I don't know who the Republicans are going to nominate for president in 2012. I do, however, want to take another shot at knocking down one piece of conventional wisdom as it applies to the 2012 contest: that Republicans habitually nominate whoever is next in line, which would presumably mean that either Mitt Romney or Sarah Palin will be nominated. It just isn't true, or at least it isn't true in any sense that helps us understand this election cycle.
Let's go to the history.
First of all, there's a clear dividing line when it comes to the nomination process; the McGovern-Fraser reforms (which took place on the Democratic side, but affected Republicans as well, as did campaign finance rules changes around the same time) are a clean break; we're only interested in the modern era, which began in 1972.

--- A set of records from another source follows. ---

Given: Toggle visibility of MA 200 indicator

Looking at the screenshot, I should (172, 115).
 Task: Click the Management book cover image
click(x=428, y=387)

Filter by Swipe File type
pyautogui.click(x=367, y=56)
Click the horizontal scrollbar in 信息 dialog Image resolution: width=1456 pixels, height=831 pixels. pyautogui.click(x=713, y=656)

Second, we can ignore all those cases in which a sitting president was renominated. For the GOP, that eliminates 1972, 1976, 1984, 1992. and 2004. I'd recommend also eliminating those cases in which a sitting VP was nominated to succeed a retiring president, further knocking out 1988. It's true that the latter case(s) could be competitive, and the former have been on occasion, but I think it's fair to say they don't really tell us much about 2012.

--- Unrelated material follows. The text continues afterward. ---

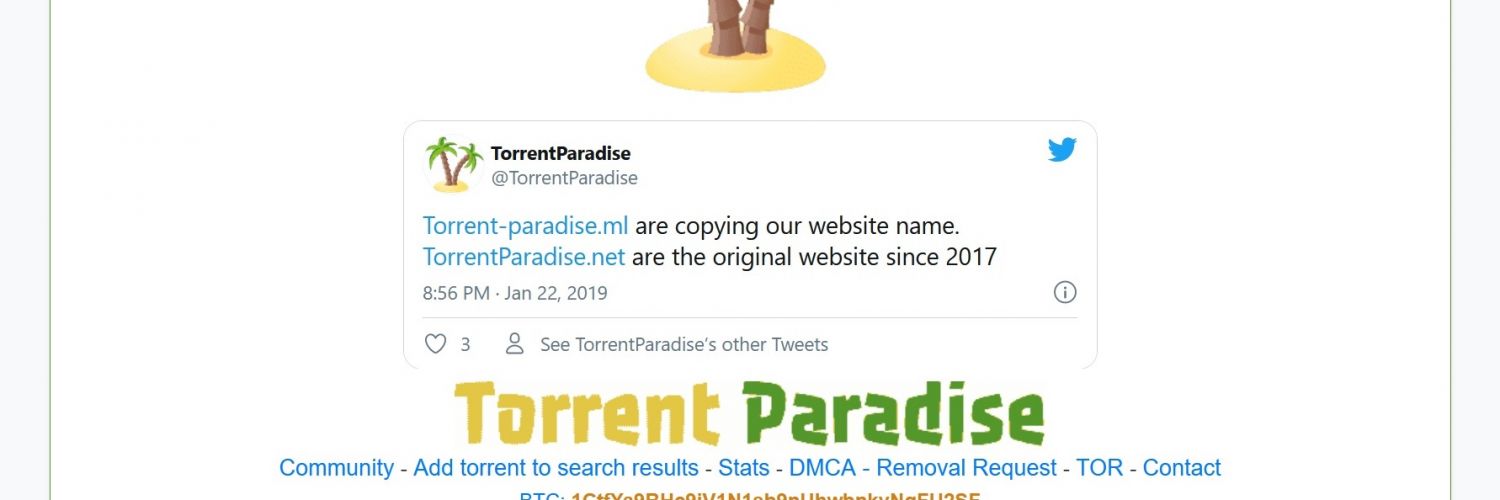Visit the TOR link
Screen dimensions: 1500x500
point(1100,468)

So, for the Republicans, what does that leave? 1980, 1996, 2000, and 2008. That's it.
In 1980, the Republicans nominated a third-time candidate who had nearly defeated a sitting president four years back, and who had been the clear leader of the dominant conservative wing of the party for about fifteen years (oh, and he was also a two-term governor of the nation's largest state). In 1996, the Republicans nominated a third-time candidate who had been the clear runner-up to a sitting VP in 1988, on the national ballot as the VP nominee in 1976, and, by the way, was also GOP leader in the Senate.

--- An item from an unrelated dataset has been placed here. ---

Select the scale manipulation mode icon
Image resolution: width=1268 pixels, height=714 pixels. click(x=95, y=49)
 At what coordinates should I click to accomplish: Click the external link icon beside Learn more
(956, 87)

So it's no surprise that Republicans nominated Ronald Reagan in 1980 and Bob Dole in 1996, and it tells us virtually nothing about the 2012 field, because there really is no living Republican who can come close to the resume that Reagan, or even Dole, brought to the show.
The problem is that this leaves only two cycles in which Republicans had no obvious nominee. In 2008, after quite a bit of uncertainty, they eventually nominated a previous candidate, the runner-up from 2000 who had no other obvious objective credentials. In 2000, they had a lot less trouble settling on a first-time candidate who was governor of a big state and the son of a GOP president.
At best, then, Republicans are one for two in nominating the "next in line" when the next in line isn't obvious. In 2000, those with a claim at being next in line were former VP Dan Quayle, former VP nominee Jack Kemp, and 1996 candidates Steve Forbes, Lamar Alexander, and Pat Buchanan. First-timer George W. Bush clobbered those from that group that tried. In 2008, the same group, essentially, was still available, along with Dick Cheney. None of them, for various reasons, wound up making the race, leaving it wide open, and there it remained until it was finally settled well into the primary season.
So the 2012 cycle will be only the third truly open nomination without a serious heavyweight in modern GOP history. Now, it may well be that Republicans are simply inclined to follow hierarchies (although don't ask Lisa Murkowski about that!), and that they saw Bush in 2000 and McCain in 2008 as more "next in line" than the others. But that doesn't really tell us that Romney or Palin will (necessarily) be helped by that tendency; it implies only that whoever does benefit will seem, after the fact, to have been the logical next in line.
For more, see some good posts from last year by Ed Kilgore and Josh Putnam. Kilgore's post overlaps with what I said above, although my accounting is a bit different; Putnam critiques Kilgore, and says it's frontrunners who win. Both are correct! What I'd say is that sometimes it's fairly obvious who the frontrunner is (or will be), and sometimes it isn't; when it isn't, it seems to me that the way to find the frontrunner is to look at objective factors such as endorsements, money raised, and polling, rather than trying to puzzle out who is supposedly entitled to it. But not just polling, especially not this early; as I said the other day, if Republican leaders rally around a candidate, name recognition and thus good polling numbers will rapidly follow.